MTN Group, Africa’s largest telecommunications operator, is set to report a significant half-year loss, primarily due to the devaluation of the Nigerian naira and operational difficulties in Sudan. The South Africa-based company, with a customer base of 288 million across 18 African markets, has announced that it expects its headline earnings per share (HEPS) to fall to a loss of between 217 cents and 271 cents for the six months ending June 30. This marks a stark contrast from the 542 cents profit recorded during the same period last year.

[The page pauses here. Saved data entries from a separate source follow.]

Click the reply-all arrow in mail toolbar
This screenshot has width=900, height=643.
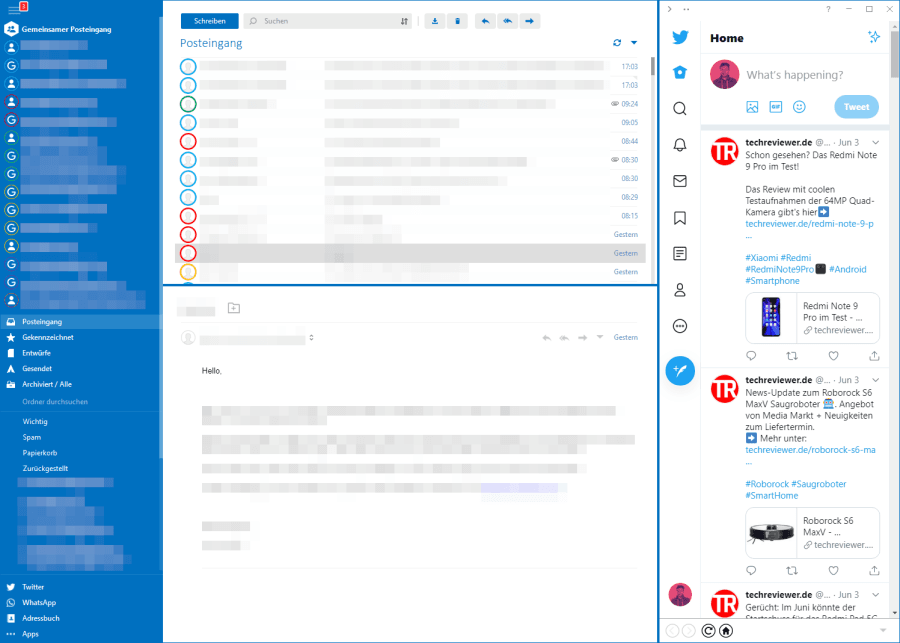[x=508, y=20]
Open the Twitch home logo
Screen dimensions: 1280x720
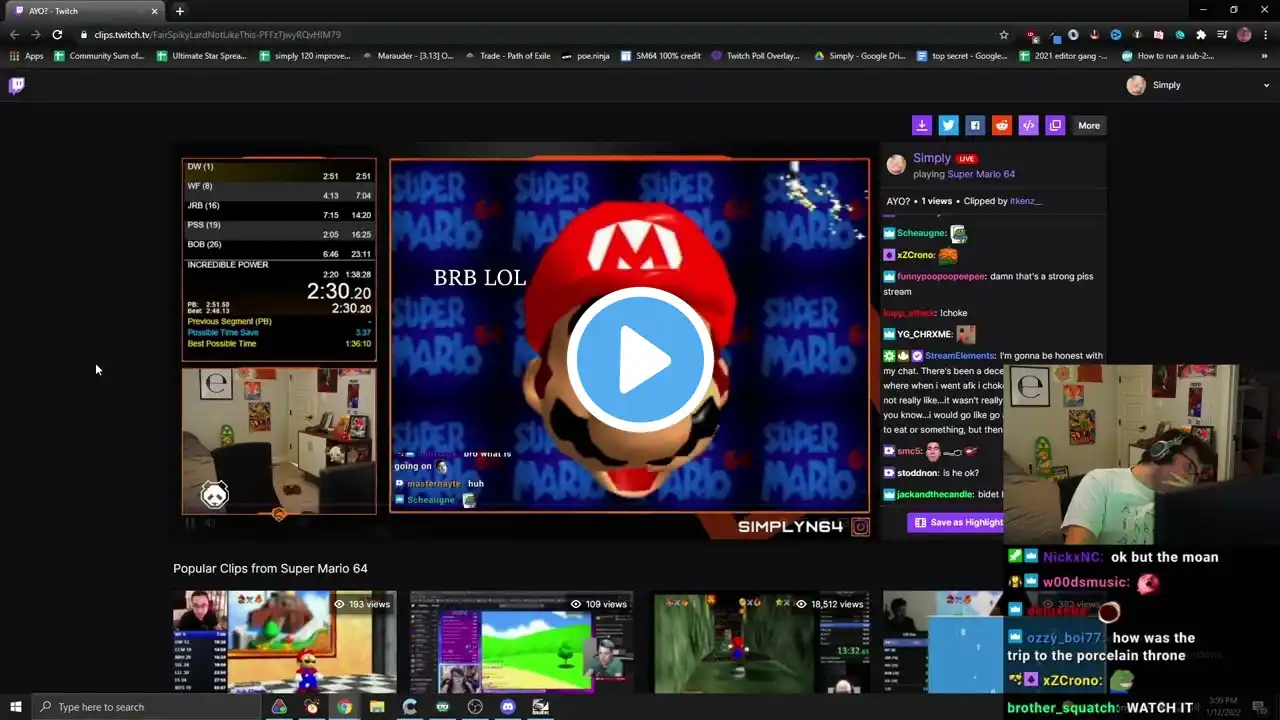[17, 85]
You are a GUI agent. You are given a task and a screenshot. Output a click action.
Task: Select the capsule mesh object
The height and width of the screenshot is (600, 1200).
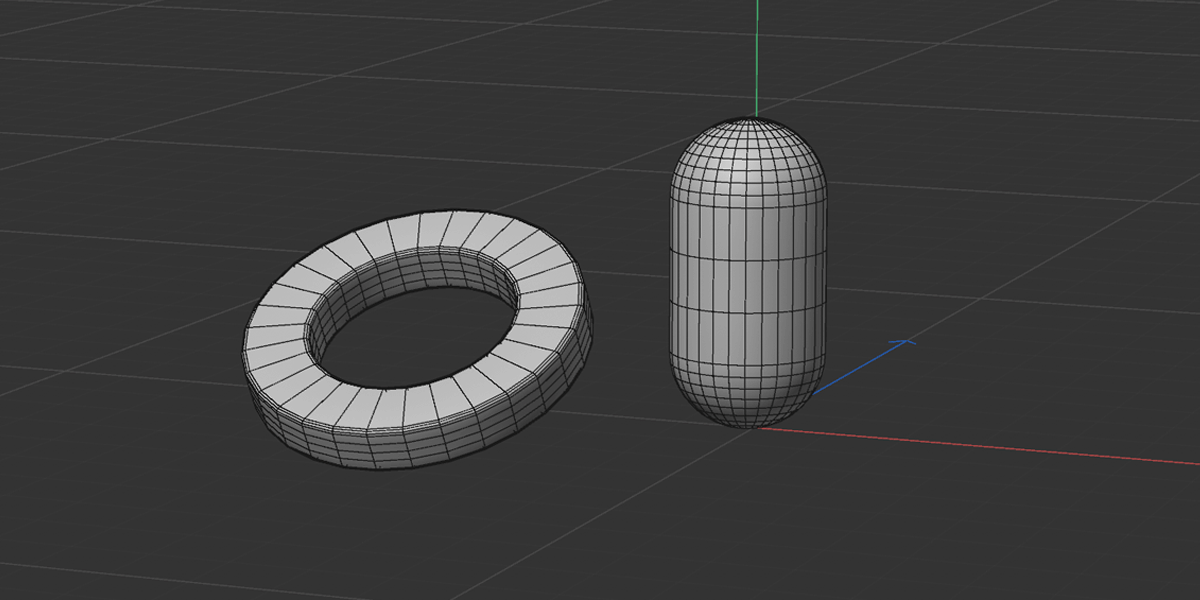(x=748, y=270)
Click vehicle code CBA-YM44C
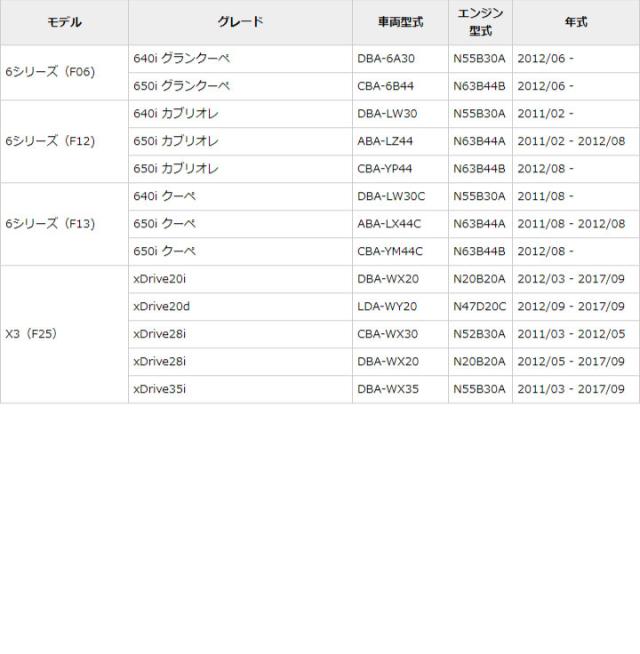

The devaluation of the Nigerian naira against the U.S. dollar has driven up both operating and net finance costs for MTN Nigeria, the company’s largest market. MTN stated that this currency devaluation would reduce group results by 90 cents, while foreign exchange losses from the Nigerian unit are estimated to knock off an additional 389 cents. Furthermore, a decrease in the value of most local currencies is expected to impact the company’s results, which are reported in South African rand.
Operational challenges in Sudan have compounded MTN’s financial woes, leading to losses in its unit there. The company is struggling with the fallout from conflict in the region, which has significantly disrupted its operations. MTN is scheduled to report its first-half results on August 19.
Despite these setbacks, MTN’s Nigerian unit has made some strategic moves to mitigate risks. The unit has successfully renegotiated local lease agreements with tower operator IHS, extending existing contracts until the end of 2032. According to MTN, the renegotiated terms are designed to address macroeconomic risks affecting MTN Nigeria, support margin recovery, and resolve its negative equity position.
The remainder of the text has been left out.